• Dataset entries:

____

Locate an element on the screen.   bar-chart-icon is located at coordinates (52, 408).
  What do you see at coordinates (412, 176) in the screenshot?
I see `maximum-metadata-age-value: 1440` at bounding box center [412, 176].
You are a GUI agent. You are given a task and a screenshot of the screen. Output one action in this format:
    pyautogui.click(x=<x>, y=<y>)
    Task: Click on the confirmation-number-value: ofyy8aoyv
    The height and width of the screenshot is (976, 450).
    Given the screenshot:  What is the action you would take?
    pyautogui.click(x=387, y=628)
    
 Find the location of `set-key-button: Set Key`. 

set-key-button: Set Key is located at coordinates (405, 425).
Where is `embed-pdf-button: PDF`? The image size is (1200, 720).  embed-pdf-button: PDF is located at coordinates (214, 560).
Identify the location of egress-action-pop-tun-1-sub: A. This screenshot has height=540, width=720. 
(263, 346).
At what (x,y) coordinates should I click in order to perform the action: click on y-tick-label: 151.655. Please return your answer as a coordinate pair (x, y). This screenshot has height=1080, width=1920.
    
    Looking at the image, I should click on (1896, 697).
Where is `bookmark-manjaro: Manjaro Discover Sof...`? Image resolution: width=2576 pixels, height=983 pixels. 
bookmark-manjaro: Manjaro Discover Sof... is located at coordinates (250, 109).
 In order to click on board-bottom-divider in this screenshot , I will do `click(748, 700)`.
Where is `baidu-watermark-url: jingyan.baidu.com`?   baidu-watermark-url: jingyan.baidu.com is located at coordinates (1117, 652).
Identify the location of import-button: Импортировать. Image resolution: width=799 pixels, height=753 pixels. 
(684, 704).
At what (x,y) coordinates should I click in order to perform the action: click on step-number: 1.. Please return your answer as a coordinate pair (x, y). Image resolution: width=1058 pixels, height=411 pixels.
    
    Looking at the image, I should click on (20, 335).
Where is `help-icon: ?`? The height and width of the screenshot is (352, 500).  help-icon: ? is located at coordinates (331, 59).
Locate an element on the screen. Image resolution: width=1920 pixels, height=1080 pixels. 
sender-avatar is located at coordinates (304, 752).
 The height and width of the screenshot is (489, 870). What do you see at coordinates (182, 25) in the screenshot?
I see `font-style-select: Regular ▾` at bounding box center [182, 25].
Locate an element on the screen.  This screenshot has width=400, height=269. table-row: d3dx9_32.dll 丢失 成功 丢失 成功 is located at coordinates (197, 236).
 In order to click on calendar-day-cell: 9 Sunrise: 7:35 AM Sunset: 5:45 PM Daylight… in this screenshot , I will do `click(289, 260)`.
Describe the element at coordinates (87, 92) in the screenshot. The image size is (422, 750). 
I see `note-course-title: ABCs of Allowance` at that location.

____

• Exercise prompt: Print all of the data above again, line for line, without changing anything.

• Answer for the task:
Locate an element on the screen.   bar-chart-icon is located at coordinates (52, 408).
  What do you see at coordinates (412, 176) in the screenshot?
I see `maximum-metadata-age-value: 1440` at bounding box center [412, 176].
You are a GUI agent. You are given a task and a screenshot of the screen. Output one action in this format:
    pyautogui.click(x=<x>, y=<y>)
    Task: Click on the confirmation-number-value: ofyy8aoyv
    The height and width of the screenshot is (976, 450).
    Given the screenshot:  What is the action you would take?
    pyautogui.click(x=387, y=628)
    
 Find the location of `set-key-button: Set Key`. 

set-key-button: Set Key is located at coordinates (405, 425).
Where is `embed-pdf-button: PDF`? The image size is (1200, 720).  embed-pdf-button: PDF is located at coordinates (214, 560).
Identify the location of egress-action-pop-tun-1-sub: A. This screenshot has height=540, width=720. 
(263, 346).
At what (x,y) coordinates should I click in order to perform the action: click on y-tick-label: 151.655. Please return your answer as a coordinate pair (x, y). This screenshot has height=1080, width=1920.
    
    Looking at the image, I should click on (1896, 697).
Where is `bookmark-manjaro: Manjaro Discover Sof...`? Image resolution: width=2576 pixels, height=983 pixels. 
bookmark-manjaro: Manjaro Discover Sof... is located at coordinates (250, 109).
 In order to click on board-bottom-divider in this screenshot , I will do `click(748, 700)`.
Where is `baidu-watermark-url: jingyan.baidu.com`?   baidu-watermark-url: jingyan.baidu.com is located at coordinates (1117, 652).
Identify the location of import-button: Импортировать. Image resolution: width=799 pixels, height=753 pixels. 
(684, 704).
At what (x,y) coordinates should I click in order to perform the action: click on step-number: 1.. Please return your answer as a coordinate pair (x, y). Image resolution: width=1058 pixels, height=411 pixels.
    
    Looking at the image, I should click on (20, 335).
Where is `help-icon: ?`? The height and width of the screenshot is (352, 500).  help-icon: ? is located at coordinates (331, 59).
Locate an element on the screen. Image resolution: width=1920 pixels, height=1080 pixels. 
sender-avatar is located at coordinates (304, 752).
 The height and width of the screenshot is (489, 870). What do you see at coordinates (182, 25) in the screenshot?
I see `font-style-select: Regular ▾` at bounding box center [182, 25].
Locate an element on the screen.  This screenshot has width=400, height=269. table-row: d3dx9_32.dll 丢失 成功 丢失 成功 is located at coordinates (197, 236).
 In order to click on calendar-day-cell: 9 Sunrise: 7:35 AM Sunset: 5:45 PM Daylight… in this screenshot , I will do `click(289, 260)`.
Describe the element at coordinates (87, 92) in the screenshot. The image size is (422, 750). 
I see `note-course-title: ABCs of Allowance` at that location.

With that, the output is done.